Die neue Fundstelle an der Pipeline-Trasse westlich von Bütlingen passe ins Bild der bisherigen Ausgrabungen im Ort: "Alles liegt auf dem gleichen sandigen Höhenzug." Weitere Relikte vermutet er noch tiefer im Untergrund. "Wenn die Rohrgräben für die Gasleitung ausgehoben werden, dringen die Bagger bis unter die dicke Kleischicht vor, unter der sich vermutlich noch viel ältere Dinge verbergen", sagt Rasink. Er ist gespannt, ob der Pipeline-Bau in der Elbeniederung noch andere Überreste der Menschheitsgeschichte freigibt. Doch das dauert noch. Denn bevor die Gräben ausgehoben werden, wird zunächst die Trasse weiter geformt. Auch schon bald wieder zwischen Bütlingen und Eichholz.
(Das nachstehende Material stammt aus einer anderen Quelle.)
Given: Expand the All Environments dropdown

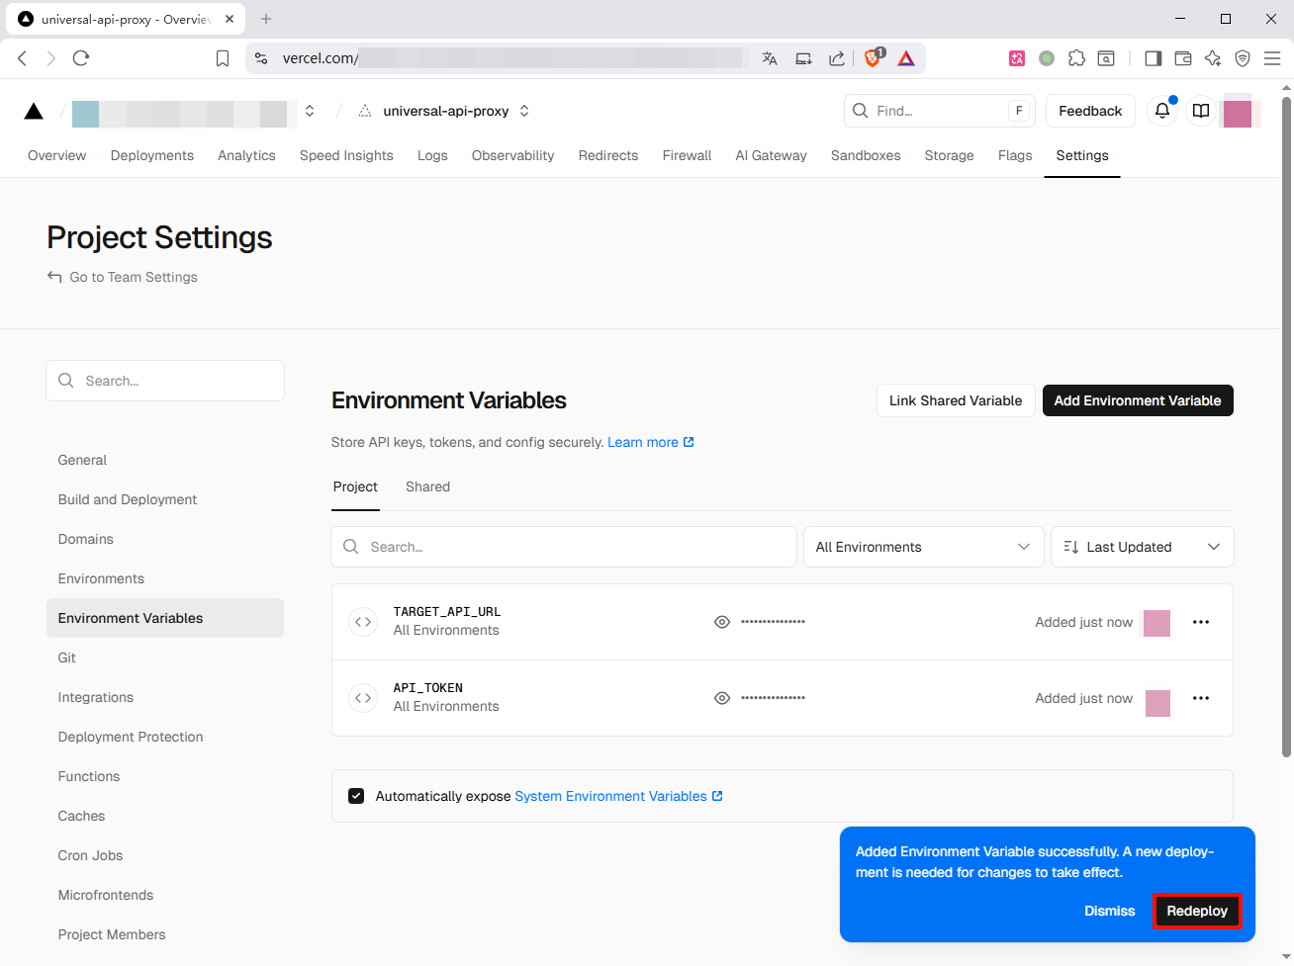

"Wir benötigen für die Ausgrabung nur ein paar Tage", so Archäologe Karsten Kablitz. Dann ist alles erledigt, was für die Aufarbeitung und Dokumentation der Funde von Bütlingen nötig ist. "Die Fundstelle können wir nicht retten. Sie wird mit dem Trassenbau zerstört. Aber wir können sie grafisch rekonstruieren und so für die Nachwelt erhalten", sagt er.

Um weitere archäologische Entdeckungen an der Baustelle für die Pipeline geht es heute bei einer Veranstaltung mit der niedersächsischen Ministerin für Wissenschaft und Kultur, Johanna Wanka, im Kreismuseum Syke.

In der Einladung heißt es, die Nordeuropäische Erdgasleitung sei als eines der größten Projekte zur Energieversorgung Europas Herausforderung und Chance für die Archäologie, denn die Trasse schneide über 200 Kilometer durch 10 000 Jahre Kulturgeschichte Niedersachsens: "Mit maßgeblicher finanzieller Unterstützung durch die Investoren dokumentieren und bergen unter der Koordination des Niedersächsischen Landesamtes für Denkmalpflege eine Vielzahl von Spezialisten aus Denkmalpflege, Grabungsfirmen und Forschungseinrichtungen Hand in Hand mit den Planern und Erbauern der Pipeline unter großem Zeitdruck die Zeugnisse der Vergangenheit."

Diese gebe es in großer Zahl an bereits bekannten und neu zu entdeckenden Fundstellen. Wie eben in Bütlingen.